# Direction
Transcribe each of the following lines verbatim, preserving every character and its order.

# Word and element location data

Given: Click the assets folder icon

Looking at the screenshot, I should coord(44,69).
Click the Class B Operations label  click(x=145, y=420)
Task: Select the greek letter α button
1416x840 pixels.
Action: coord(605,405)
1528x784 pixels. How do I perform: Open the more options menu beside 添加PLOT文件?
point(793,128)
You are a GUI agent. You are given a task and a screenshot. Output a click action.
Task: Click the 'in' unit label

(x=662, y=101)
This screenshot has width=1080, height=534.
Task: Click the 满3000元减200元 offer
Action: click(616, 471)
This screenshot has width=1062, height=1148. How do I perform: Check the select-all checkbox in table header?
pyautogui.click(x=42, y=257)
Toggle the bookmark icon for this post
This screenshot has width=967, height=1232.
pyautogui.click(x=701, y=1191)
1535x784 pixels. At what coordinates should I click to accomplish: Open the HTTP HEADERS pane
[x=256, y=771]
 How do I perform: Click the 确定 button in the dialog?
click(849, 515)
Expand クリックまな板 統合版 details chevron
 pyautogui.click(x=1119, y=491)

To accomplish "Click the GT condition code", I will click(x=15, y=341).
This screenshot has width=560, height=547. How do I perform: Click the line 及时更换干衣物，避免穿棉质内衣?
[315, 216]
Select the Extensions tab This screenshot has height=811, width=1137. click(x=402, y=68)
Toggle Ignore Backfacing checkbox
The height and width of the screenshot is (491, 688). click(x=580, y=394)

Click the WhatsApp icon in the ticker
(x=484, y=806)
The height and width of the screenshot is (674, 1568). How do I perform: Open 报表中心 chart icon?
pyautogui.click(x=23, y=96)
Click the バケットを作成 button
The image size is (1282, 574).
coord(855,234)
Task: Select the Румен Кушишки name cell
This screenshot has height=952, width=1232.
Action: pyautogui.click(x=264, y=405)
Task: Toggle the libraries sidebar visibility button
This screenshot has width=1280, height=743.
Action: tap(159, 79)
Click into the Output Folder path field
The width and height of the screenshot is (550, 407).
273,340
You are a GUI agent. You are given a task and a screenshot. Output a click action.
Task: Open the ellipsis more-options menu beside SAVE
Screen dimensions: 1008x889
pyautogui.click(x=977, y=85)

# Exercise solution
Given: Click the assets folder icon

Looking at the screenshot, I should coord(44,69).
Click the Class B Operations label  click(x=145, y=420)
Task: Select the greek letter α button
1416x840 pixels.
Action: coord(605,405)
1528x784 pixels. How do I perform: Open the more options menu beside 添加PLOT文件?
point(793,128)
You are a GUI agent. You are given a task and a screenshot. Output a click action.
Task: Click the 'in' unit label

(x=662, y=101)
This screenshot has width=1080, height=534.
Task: Click the 满3000元减200元 offer
Action: click(616, 471)
This screenshot has width=1062, height=1148. How do I perform: Check the select-all checkbox in table header?
pyautogui.click(x=42, y=257)
Toggle the bookmark icon for this post
This screenshot has width=967, height=1232.
pyautogui.click(x=701, y=1191)
1535x784 pixels. At what coordinates should I click to accomplish: Open the HTTP HEADERS pane
[x=256, y=771]
 How do I perform: Click the 确定 button in the dialog?
click(849, 515)
Expand クリックまな板 統合版 details chevron
 pyautogui.click(x=1119, y=491)

To accomplish "Click the GT condition code", I will click(x=15, y=341).
This screenshot has width=560, height=547. How do I perform: Click the line 及时更换干衣物，避免穿棉质内衣?
[315, 216]
Select the Extensions tab This screenshot has height=811, width=1137. click(x=402, y=68)
Toggle Ignore Backfacing checkbox
The height and width of the screenshot is (491, 688). click(x=580, y=394)

Click the WhatsApp icon in the ticker
(x=484, y=806)
The height and width of the screenshot is (674, 1568). How do I perform: Open 报表中心 chart icon?
pyautogui.click(x=23, y=96)
Click the バケットを作成 button
The image size is (1282, 574).
coord(855,234)
Task: Select the Румен Кушишки name cell
This screenshot has height=952, width=1232.
Action: pyautogui.click(x=264, y=405)
Task: Toggle the libraries sidebar visibility button
This screenshot has width=1280, height=743.
Action: tap(159, 79)
Click into the Output Folder path field
The width and height of the screenshot is (550, 407).
273,340
You are a GUI agent. You are given a task and a screenshot. Output a click action.
Task: Open the ellipsis more-options menu beside SAVE
Screen dimensions: 1008x889
pyautogui.click(x=977, y=85)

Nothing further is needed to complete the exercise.